Friday, August 26, 2011

Virtual Machine Memory



I love is a superb using one reasonable computer to set up multiple os's as virtual machines and testing server and workstation os. However, the anxiety about this often is the sheer expense of the memory required.

Hard drive space is absolutely not a major issue. With 1TB drives dropping to sub $100 USD, drive space for. VHD or virtual hard disk drives is not a problem. However, what normally happens is that you simply leave maybe 2GB of space towards the host machine. The host machine may be the first operating-system you put in to the computer. One example is I'll install Windows 2003 R2 as my host computer system. It is actually 64 bit and really stable. After install software such as the free version of VMWare server. This forms the idea its my other systems.

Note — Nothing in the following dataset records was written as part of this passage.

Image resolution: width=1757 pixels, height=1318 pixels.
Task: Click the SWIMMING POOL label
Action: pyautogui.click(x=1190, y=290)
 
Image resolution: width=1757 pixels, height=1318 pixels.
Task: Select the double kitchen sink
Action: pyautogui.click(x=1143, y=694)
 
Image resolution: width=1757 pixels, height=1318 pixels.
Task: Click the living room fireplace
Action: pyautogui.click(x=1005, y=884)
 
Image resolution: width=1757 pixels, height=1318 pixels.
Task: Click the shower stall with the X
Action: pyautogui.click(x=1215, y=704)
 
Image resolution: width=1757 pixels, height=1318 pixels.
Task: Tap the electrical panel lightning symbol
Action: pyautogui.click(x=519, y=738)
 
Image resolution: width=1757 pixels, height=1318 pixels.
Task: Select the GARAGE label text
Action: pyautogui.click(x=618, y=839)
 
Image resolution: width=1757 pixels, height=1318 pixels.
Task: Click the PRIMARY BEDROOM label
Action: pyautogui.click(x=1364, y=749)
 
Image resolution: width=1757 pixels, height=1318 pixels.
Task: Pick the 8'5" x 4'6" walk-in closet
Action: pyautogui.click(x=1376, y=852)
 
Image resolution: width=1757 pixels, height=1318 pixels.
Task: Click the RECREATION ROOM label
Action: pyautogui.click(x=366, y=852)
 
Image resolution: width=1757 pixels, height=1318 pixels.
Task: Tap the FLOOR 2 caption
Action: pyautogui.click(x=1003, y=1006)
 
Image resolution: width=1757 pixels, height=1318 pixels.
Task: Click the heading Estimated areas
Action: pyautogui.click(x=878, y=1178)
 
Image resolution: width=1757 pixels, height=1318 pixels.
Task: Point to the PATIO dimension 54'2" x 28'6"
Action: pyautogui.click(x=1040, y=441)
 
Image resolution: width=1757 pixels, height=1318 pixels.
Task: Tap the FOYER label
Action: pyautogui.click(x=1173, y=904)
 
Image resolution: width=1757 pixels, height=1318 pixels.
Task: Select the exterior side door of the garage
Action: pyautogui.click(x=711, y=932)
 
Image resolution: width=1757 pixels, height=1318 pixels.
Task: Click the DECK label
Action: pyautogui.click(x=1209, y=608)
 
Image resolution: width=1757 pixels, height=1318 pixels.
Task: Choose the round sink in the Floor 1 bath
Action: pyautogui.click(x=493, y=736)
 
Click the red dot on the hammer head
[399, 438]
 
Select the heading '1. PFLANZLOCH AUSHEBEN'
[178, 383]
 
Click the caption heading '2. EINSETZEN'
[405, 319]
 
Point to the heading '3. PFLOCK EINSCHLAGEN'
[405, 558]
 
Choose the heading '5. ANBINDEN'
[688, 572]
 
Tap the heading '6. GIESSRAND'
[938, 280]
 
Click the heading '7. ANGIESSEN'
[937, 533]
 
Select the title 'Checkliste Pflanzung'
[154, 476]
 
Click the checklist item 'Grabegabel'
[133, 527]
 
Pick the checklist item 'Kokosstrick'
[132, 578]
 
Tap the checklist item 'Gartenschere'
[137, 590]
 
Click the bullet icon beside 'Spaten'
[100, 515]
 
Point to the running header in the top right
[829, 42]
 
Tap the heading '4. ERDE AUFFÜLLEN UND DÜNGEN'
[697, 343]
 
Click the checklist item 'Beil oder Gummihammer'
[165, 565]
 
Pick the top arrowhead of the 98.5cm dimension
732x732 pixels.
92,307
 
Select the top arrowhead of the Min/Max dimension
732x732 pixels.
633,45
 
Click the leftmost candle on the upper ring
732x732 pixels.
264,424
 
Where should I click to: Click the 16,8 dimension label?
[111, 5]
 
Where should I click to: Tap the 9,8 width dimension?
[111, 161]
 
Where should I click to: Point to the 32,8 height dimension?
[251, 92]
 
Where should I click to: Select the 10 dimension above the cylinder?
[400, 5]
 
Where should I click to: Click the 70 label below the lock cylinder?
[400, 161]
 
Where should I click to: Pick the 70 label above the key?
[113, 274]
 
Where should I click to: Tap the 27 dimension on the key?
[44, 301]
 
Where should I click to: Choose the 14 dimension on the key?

Each guest computer then turns into a new computer. They might so are most valuable when installed while doing so to view the direction they talk with one another. Say I have to learn how to put together and test a network of three servers and a pair of workstations, webpage for myself can install 3 guest server os's and also client workstation systems and run these on the other hand... assuming We've enough memory... this is actually the catch.

You have no need for equally as much memory within the test scenario since you do in the real world, and you also are afraid the computer to perform for instance a dog either. Just like merely had 2 domain controllers running Windows Server 2008 R2 and gave them 1GB of memory each, then installed another version of Windows Server 2008 R2 and Exchange Server 2010 mailbox, hub transport and client access server roles and gave the virtual machine 6GB of memory, and installed two machines running Windows 7 professional with 1GB of memory each i quickly would require as a minimum 12GB of memory all up.

Some test environments may test much more servers and as a consequence need additional memory. Recently Kingmax and Kingston attended by helping cover their 2 x 4GB DDR3 memory modules for less than $149. 00 USD. Consequently if my motherboard supports 4 memory slots, I often install 16GB of DDR3 1333MHz memory for my test server only for $300. 00 USD. A new bargain considering what is important to or might running on this memory.

I have noticed some Gigabyte motherboards supporting 6 memory slots and able to support 24GB of memory. Seeing that will make an ideal virtual machine along with these cheap large capacity 1TB and 2TB harddisks along with a descent quad core CPU!